Companies in the Middle East are also starting to offer a range of employee well-being programs to help manage stress and build skills to overcome life challenges. This is an aspect that Deloitte Middle East, which received recognition among World’s Best Workplaces 2022 and within the Top 20 Best Workplaces in the UAE and KSA in 2023, has prioritized, says Salhab. “It starts with breaking stigmas around mental health and speaking up.” One of their campaigns offers specialized confidential advice and treatment through the company’s internal platform, wherein employees can have a quick consultation or a deeper long-term intervention by a medical professional.
WIN-WIN FOR ALL
It’s a no-brainer that it’s beneficial for all. According to UNICEF, investing in early childhood development is one of the most effective ways to give children the best start to life while improving their abilities, skills, and productivity. Research suggests that family-friendly policies are linked to enhanced workforce productivity for businesses.
The same UNICEF report states that companies that see the value of offering family-friendly benefits reduce absenteeism, increase employee retention, and lower recruitment costs in many countries.
This is quite obvious in the feedback that companies have observed. At TishTash Communications, Hatherall-Shawe states that since formalizing the policy, the agency has received more than 1,300 CVs from women seeking new jobs. “Many applicants shared horror stories of how their health challenges were ignored at best or mistreated in their workplaces at worst. Alongside praises and gratitude, this ‘feedback’ means we must keep going until such policies are normalized cross-nations.”
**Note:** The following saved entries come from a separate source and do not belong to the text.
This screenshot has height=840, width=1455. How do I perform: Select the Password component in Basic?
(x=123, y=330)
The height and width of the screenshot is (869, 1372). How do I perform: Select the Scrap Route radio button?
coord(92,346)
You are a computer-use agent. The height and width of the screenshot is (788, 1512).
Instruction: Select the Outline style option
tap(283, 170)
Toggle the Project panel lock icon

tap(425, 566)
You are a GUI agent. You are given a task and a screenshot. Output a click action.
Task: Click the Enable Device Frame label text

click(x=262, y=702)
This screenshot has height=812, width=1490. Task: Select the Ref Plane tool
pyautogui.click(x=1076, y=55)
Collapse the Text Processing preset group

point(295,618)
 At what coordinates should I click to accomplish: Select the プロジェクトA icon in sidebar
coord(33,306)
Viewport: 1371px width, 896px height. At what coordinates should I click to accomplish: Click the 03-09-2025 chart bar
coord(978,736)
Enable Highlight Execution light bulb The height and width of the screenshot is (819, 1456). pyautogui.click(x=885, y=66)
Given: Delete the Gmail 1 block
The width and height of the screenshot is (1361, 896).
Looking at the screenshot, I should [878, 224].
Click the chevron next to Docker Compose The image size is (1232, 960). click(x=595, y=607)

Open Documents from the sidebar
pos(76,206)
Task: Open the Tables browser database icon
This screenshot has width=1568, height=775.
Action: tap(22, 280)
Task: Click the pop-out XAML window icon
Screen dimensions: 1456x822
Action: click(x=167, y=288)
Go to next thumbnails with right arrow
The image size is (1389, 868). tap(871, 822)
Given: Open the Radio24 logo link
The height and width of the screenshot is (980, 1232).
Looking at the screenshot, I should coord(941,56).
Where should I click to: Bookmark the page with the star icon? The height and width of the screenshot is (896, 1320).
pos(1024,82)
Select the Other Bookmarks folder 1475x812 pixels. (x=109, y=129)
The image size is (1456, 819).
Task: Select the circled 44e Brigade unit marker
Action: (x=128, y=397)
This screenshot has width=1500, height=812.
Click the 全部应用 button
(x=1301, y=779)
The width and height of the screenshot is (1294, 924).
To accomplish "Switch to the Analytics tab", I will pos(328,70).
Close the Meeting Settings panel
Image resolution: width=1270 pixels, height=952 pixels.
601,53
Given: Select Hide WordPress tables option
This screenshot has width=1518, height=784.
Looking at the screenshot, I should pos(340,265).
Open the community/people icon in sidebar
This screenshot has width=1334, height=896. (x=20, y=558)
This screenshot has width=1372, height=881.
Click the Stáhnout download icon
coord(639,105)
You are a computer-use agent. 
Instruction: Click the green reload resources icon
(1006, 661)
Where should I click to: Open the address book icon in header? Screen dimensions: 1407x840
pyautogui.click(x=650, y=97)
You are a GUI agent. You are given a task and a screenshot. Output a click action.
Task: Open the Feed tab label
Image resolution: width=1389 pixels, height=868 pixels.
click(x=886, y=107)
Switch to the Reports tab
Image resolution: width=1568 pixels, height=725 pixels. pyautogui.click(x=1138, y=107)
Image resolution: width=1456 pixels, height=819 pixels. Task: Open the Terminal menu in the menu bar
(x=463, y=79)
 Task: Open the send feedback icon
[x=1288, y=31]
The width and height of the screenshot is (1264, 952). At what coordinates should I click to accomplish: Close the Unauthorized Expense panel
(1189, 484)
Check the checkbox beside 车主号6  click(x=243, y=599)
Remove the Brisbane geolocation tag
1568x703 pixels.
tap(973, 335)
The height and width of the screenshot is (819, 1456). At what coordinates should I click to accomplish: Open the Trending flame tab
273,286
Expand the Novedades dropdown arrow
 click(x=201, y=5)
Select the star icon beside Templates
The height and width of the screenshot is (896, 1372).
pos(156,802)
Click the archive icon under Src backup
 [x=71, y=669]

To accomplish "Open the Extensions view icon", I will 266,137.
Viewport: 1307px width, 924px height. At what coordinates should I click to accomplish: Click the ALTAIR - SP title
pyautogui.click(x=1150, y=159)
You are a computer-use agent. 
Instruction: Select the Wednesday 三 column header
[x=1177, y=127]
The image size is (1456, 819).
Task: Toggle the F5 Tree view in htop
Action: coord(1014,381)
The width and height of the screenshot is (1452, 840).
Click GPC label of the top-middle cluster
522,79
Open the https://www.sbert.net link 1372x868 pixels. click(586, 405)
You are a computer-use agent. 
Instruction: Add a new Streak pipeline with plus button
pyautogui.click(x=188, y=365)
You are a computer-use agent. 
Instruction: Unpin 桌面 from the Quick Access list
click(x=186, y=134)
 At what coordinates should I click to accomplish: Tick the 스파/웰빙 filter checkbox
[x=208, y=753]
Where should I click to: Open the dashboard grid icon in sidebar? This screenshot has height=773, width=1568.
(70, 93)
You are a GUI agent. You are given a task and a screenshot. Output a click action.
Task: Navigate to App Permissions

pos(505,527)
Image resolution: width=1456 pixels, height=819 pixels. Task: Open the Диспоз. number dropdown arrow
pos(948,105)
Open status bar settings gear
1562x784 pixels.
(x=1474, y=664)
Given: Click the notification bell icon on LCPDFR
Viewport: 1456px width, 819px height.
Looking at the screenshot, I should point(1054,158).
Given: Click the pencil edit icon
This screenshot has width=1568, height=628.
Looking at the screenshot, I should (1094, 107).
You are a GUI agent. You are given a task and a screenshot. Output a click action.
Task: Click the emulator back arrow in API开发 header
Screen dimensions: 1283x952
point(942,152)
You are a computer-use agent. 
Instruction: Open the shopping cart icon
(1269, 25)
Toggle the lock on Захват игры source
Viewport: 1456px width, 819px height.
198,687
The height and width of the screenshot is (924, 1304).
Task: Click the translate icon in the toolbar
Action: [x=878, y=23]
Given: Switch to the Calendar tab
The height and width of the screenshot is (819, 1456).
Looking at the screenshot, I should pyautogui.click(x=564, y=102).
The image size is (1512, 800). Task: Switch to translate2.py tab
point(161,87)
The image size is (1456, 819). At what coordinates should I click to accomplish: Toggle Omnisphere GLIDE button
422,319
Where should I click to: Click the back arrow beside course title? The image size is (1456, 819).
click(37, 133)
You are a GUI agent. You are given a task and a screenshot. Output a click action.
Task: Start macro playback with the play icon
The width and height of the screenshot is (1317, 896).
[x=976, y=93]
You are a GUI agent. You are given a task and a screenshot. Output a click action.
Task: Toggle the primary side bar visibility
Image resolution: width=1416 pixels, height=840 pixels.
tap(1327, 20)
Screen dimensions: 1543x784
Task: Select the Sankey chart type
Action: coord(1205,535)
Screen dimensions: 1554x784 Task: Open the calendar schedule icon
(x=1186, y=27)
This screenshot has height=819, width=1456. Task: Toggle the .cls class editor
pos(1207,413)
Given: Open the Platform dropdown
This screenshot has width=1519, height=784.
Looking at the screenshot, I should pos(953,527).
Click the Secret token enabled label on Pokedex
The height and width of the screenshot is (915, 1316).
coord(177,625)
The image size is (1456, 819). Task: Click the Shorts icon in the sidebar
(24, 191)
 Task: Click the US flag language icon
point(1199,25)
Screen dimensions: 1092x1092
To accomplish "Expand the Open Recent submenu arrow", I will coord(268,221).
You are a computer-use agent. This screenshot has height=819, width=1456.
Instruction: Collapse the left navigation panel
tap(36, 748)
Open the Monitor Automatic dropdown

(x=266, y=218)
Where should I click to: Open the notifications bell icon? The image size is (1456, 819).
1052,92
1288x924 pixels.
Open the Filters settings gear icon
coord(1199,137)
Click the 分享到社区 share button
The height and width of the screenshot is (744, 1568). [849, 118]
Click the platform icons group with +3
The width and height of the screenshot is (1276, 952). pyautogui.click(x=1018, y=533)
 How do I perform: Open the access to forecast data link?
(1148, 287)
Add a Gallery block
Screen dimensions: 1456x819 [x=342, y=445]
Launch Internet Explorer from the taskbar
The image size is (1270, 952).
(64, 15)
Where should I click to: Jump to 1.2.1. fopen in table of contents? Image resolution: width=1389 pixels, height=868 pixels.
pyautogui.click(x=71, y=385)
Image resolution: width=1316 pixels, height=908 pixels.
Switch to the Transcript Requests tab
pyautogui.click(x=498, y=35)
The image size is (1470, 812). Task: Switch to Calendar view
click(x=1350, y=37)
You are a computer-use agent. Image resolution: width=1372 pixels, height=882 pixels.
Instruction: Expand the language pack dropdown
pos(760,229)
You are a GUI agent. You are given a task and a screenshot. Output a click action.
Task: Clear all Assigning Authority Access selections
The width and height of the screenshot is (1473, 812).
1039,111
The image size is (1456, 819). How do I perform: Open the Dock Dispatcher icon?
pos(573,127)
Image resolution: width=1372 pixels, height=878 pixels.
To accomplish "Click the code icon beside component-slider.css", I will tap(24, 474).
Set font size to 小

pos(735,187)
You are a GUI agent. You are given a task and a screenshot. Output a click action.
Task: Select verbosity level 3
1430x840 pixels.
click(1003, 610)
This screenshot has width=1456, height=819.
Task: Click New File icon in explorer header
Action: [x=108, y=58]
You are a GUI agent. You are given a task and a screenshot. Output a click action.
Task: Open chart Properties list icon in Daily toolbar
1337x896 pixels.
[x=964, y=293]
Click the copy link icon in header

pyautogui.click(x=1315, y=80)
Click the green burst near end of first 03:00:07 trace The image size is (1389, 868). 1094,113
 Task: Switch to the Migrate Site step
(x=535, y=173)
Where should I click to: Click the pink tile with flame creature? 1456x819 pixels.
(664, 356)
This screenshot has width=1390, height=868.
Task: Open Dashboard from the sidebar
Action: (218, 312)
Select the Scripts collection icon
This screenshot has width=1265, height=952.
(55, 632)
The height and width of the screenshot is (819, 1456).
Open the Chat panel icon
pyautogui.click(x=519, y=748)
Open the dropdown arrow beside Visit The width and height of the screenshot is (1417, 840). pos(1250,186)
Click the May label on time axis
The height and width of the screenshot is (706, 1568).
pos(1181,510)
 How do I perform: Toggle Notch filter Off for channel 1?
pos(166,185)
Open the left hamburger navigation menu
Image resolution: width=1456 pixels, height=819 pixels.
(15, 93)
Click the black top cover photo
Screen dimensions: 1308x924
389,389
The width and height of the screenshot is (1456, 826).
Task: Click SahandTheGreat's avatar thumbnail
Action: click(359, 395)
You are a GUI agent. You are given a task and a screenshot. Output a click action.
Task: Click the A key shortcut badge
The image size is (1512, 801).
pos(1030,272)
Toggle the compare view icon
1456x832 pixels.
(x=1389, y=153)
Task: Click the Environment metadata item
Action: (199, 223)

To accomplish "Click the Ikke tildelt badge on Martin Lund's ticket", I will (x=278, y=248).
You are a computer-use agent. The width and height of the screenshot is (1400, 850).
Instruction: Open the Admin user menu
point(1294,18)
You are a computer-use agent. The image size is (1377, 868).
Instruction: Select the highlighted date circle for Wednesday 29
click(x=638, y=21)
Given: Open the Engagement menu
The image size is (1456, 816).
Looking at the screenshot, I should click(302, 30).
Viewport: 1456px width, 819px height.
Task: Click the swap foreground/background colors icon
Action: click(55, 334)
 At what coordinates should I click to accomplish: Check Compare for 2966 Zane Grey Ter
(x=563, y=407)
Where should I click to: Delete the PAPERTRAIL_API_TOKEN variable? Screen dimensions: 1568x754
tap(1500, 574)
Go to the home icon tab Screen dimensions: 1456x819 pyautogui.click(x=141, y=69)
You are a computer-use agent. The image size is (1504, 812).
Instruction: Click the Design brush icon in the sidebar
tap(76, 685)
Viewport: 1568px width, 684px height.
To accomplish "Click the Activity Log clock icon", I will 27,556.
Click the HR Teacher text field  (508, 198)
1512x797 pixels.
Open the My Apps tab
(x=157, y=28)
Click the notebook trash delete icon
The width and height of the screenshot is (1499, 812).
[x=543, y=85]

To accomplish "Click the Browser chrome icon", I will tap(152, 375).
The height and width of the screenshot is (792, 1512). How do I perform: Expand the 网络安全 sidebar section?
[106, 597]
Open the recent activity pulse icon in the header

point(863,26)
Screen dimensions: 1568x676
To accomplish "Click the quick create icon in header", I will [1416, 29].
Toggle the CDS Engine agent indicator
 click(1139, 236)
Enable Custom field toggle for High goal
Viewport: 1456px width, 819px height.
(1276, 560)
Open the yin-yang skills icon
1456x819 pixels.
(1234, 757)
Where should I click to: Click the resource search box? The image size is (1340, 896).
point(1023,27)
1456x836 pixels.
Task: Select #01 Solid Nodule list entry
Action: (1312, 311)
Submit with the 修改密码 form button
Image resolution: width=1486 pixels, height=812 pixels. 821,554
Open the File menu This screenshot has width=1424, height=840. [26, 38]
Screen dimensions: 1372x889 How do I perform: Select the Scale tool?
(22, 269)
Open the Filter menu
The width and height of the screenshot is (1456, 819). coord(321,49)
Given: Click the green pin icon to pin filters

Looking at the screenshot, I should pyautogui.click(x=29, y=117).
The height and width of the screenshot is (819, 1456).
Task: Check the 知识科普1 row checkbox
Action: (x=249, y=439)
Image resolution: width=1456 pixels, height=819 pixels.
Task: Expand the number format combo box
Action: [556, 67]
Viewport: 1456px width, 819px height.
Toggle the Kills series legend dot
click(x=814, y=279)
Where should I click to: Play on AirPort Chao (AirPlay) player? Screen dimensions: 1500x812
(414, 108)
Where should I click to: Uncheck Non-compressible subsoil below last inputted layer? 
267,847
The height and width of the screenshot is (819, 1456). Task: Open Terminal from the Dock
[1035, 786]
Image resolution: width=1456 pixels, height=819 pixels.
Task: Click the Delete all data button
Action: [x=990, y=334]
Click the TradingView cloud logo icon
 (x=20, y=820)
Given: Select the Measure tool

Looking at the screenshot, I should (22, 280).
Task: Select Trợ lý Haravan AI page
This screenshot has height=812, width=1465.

For Amazon MENA, Walia noted they had received positive responses from new parents who have used their parental leave to cope with the everyday demands of caring for the baby. Listening to employee anecdotes has also helped implement new programs, such as equipping a mother’s room facility.
Siddiqui echoes, “Research has revealed that those businesses that invest in programs that facilitate employees in maintaining a healthy work/life balance end up not only improving employee productivity and psychological well-being but that these organizations gain an edge in human capital retention and attraction.”
Investing in such programs and benefits can boost a company’s diversity numbers. “It is seen that categories of employees underrepresented in the workforce (women, people of color, people with disabilities) require this support most to enter and remain in the workforce,” says Siddiqui. “Universal family leave (including offering parental leave options) has shown to impact greater diversity representation at hiring and manager levels. Providing employees with the right support for career progression without forcing them to make decisions about stopping/quitting careers to balance their life demands helps organizations attract and retain talent while also gaining employee loyalty.”
While boosting employee retention rates and diversity efforts is noteworthy, Deloitte Middle East’s Salhab also points out that having the policy in place is not enough. Employers need to ensure that practices and behaviors align with the “letter and spirit” of such policies, including the leaders’ behaviors, to have a multiplier effect on the organization. “We are not in a static world, so the organization needs to be agile enough to readapt to changing business and people needs,” concludes Salhab.